Medicines which can be used to treat prostate cancer, primary progressive multiple sclerosis, a rare form of lymphoma and migraine have been accepted by the Scottish Medicines Consortium (SMC) for use by NHSScotland.
Abiraterone acetate (Zytiga), used in combination with androgen deprivation (hormone) therapy, was accepted for the treatment of newly diagnosed metastatic prostate cancer. The medicine was considered through SMC’s Patient and Clinician Engagement (PACE) process, which is used for medicines to treat end of life and very rare conditions. Through PACE, patient groups and clinicians highlighted that metastatic prostate cancer is an incurable life limiting disease, and there is a need for more treatments, particularly for those patients who are unsuitable for chemotherapy. Abiraterone acetate, used early in the treatment pathway, can extend the amount of high quality time patients have before the cancer returns. It can also extend overall survival compared to the use of hormone therapy alone.
Also accepted through PACE was ocrelizumab (Ocrevus) for early primary progressive multiple sclerosis (PPMS). PACE participants emphasised that PPMS is a progressive, incurable and life-long disease with gradual worsening of symptoms including fatigue, weakness, walking difficulty, bladder problems, muscle spasms, visual problems and memory difficulties. As the disease progresses, patients lose their mobility and independence leading to a reliance on family members and carers.

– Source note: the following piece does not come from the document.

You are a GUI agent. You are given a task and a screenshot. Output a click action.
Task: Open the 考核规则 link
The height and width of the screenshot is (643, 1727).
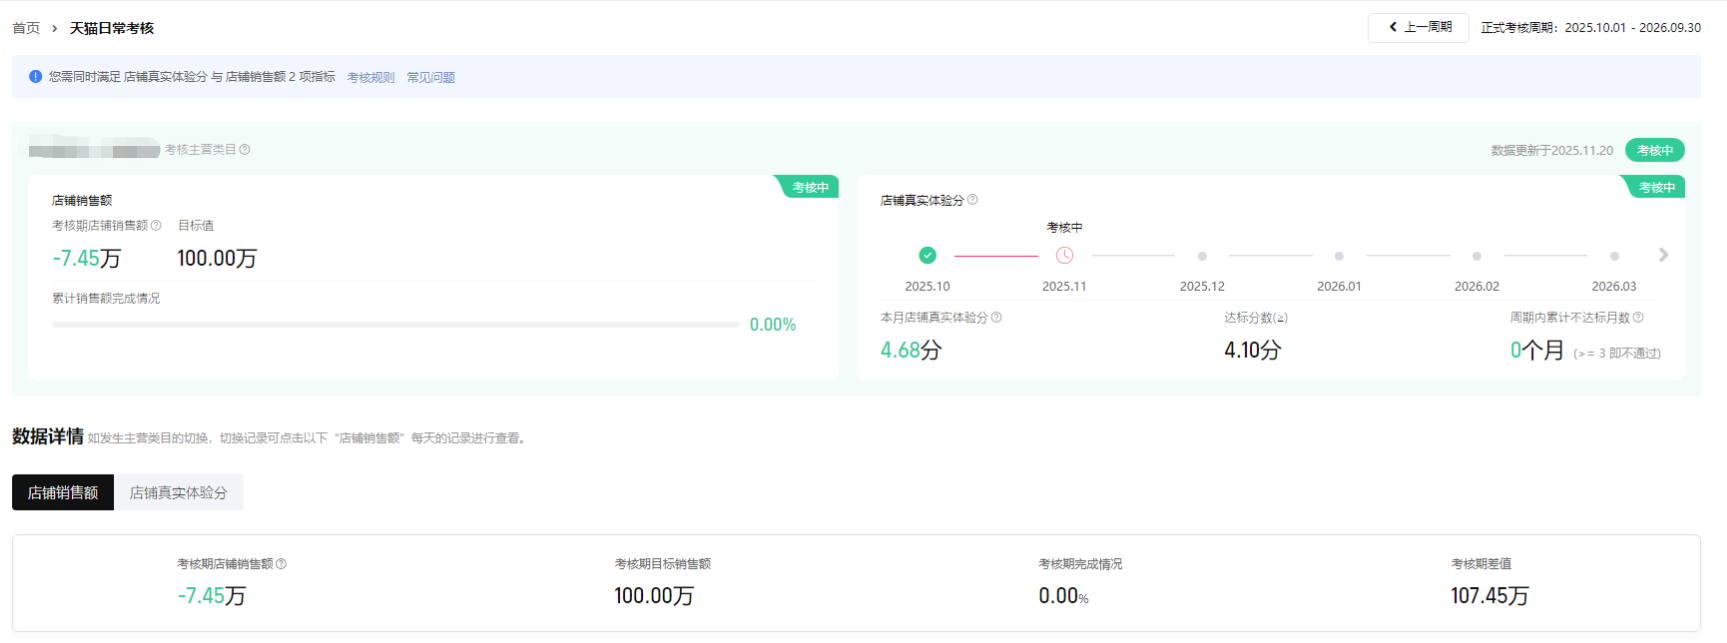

There are currently no treatment options for PPMS. Ocrelizumab can slow the worsening of disability, allowing patients to stay active, remain in work and continue with family and caring responsibilities for longer.
Brentuximab vedotin (Adcetris) was accepted for the treatment of advanced cutaneous T-cell lymphoma (CTCL), a cancer of the white blood cells that initially affects the skin. People with CTCL usually live with their condition for many years, and experience symptoms flaring up from time to time. Many people experience itching both as a symptom and as a side effect of treatment, which can impact significantly on their quality of life. Brentuximab vedotin has the potential to reduce the burden of symptoms. It represents a valuable treatment option for patients who have had a limited response to other treatments. Additionally it has the potential to act as a bridge to stem cell transplant which may provide a cure for some patients.
Fremanezumab (Ajovy) was accepted for the prevention of migraine in adults who have at least four migraine days per month where multiple preventative treatments have previously not worked. Patient groups described how the unpredictability of the condition impacts on every part of a patient’s life, and can leave them unable to hold down jobs, form relationships or look after their family. Fremanezumab may reduce the number of days patients suffer migraines and has the potential to improve quality of life.
SMC Chairman Dr Alan MacDonald said:
“I am pleased our committee members were able to accept these four new medicines for use by NHSScotland.”
“Through our PACE process, we heard how the symptoms of metastatic prostate cancer get worse as the disease progresses, placing a heavy burden on patients and carers who are already dealing with the knowledge that the condition is life limiting. Our decision on abiraterone acetate means there is now a further treatment option for patients and an alternative to early chemotherapy, which can help extend the amount of high quality time patients have.“
“Participants in our PACE meeting for ocrelizumab told us that there are currently no treatments for those with primary progressive multiple sclerosis. Our decision on this medicine provides a treatment option that can delay the progression of disability, and we know it will be welcomed.”
“Brentuximab vedotin offers a valuable treatment option for patients with cutaneous T-cell lymphoma who have had a limited response to other treatments and for some may act as a bridge to potentially curative stem cell transplant.”
“From the evidence provided to us by patient groups, we know that our decision on fremanezumab will be welcomed by those suffering from migraine who have not responded to previous treatments.”